(Stored data)
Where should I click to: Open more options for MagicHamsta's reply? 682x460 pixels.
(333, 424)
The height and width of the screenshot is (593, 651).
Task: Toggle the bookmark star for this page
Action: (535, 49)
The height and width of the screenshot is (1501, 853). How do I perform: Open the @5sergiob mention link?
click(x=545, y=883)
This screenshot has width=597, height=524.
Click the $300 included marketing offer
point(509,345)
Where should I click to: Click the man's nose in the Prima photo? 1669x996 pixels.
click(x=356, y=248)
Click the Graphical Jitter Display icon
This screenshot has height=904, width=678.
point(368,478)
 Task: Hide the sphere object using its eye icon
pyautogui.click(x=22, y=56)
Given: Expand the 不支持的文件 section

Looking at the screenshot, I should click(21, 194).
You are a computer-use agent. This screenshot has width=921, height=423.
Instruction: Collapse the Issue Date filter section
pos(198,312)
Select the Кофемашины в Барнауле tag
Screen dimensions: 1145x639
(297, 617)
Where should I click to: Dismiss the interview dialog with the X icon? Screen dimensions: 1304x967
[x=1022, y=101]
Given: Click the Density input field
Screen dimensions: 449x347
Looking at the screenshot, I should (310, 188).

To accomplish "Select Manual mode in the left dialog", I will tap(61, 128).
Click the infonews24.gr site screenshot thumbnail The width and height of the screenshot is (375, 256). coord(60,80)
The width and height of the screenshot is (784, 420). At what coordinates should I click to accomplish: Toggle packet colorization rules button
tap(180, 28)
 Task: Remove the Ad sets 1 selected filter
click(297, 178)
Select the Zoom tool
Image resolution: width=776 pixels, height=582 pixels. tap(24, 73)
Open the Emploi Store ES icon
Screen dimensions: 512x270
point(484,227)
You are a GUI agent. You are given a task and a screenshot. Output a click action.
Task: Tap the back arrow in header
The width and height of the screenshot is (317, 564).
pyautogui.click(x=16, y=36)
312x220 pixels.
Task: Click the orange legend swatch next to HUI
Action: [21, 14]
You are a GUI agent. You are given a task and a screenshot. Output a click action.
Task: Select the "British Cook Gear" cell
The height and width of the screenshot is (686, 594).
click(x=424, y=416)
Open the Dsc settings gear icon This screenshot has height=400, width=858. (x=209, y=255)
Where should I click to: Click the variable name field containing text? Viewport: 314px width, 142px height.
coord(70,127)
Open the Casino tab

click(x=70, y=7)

Directions = Each line of the data must be set down again as it is.

Solution for this problem =
Where should I click to: Open more options for MagicHamsta's reply? 682x460 pixels.
(333, 424)
The height and width of the screenshot is (593, 651).
Task: Toggle the bookmark star for this page
Action: (535, 49)
The height and width of the screenshot is (1501, 853). How do I perform: Open the @5sergiob mention link?
click(x=545, y=883)
This screenshot has width=597, height=524.
Click the $300 included marketing offer
point(509,345)
Where should I click to: Click the man's nose in the Prima photo? 1669x996 pixels.
click(x=356, y=248)
Click the Graphical Jitter Display icon
This screenshot has height=904, width=678.
point(368,478)
 Task: Hide the sphere object using its eye icon
pyautogui.click(x=22, y=56)
Given: Expand the 不支持的文件 section

Looking at the screenshot, I should click(21, 194).
You are a computer-use agent. This screenshot has width=921, height=423.
Instruction: Collapse the Issue Date filter section
pos(198,312)
Select the Кофемашины в Барнауле tag
Screen dimensions: 1145x639
(297, 617)
Where should I click to: Dismiss the interview dialog with the X icon? Screen dimensions: 1304x967
[x=1022, y=101]
Given: Click the Density input field
Screen dimensions: 449x347
Looking at the screenshot, I should (310, 188).

To accomplish "Select Manual mode in the left dialog", I will tap(61, 128).
Click the infonews24.gr site screenshot thumbnail The width and height of the screenshot is (375, 256). coord(60,80)
The width and height of the screenshot is (784, 420). At what coordinates should I click to accomplish: Toggle packet colorization rules button
tap(180, 28)
 Task: Remove the Ad sets 1 selected filter
click(297, 178)
Select the Zoom tool
Image resolution: width=776 pixels, height=582 pixels. tap(24, 73)
Open the Emploi Store ES icon
Screen dimensions: 512x270
point(484,227)
You are a GUI agent. You are given a task and a screenshot. Output a click action.
Task: Tap the back arrow in header
The width and height of the screenshot is (317, 564).
pyautogui.click(x=16, y=36)
312x220 pixels.
Task: Click the orange legend swatch next to HUI
Action: [21, 14]
You are a GUI agent. You are given a task and a screenshot. Output a click action.
Task: Select the "British Cook Gear" cell
The height and width of the screenshot is (686, 594).
click(x=424, y=416)
Open the Dsc settings gear icon This screenshot has height=400, width=858. (x=209, y=255)
Where should I click to: Click the variable name field containing text? Viewport: 314px width, 142px height.
coord(70,127)
Open the Casino tab

click(x=70, y=7)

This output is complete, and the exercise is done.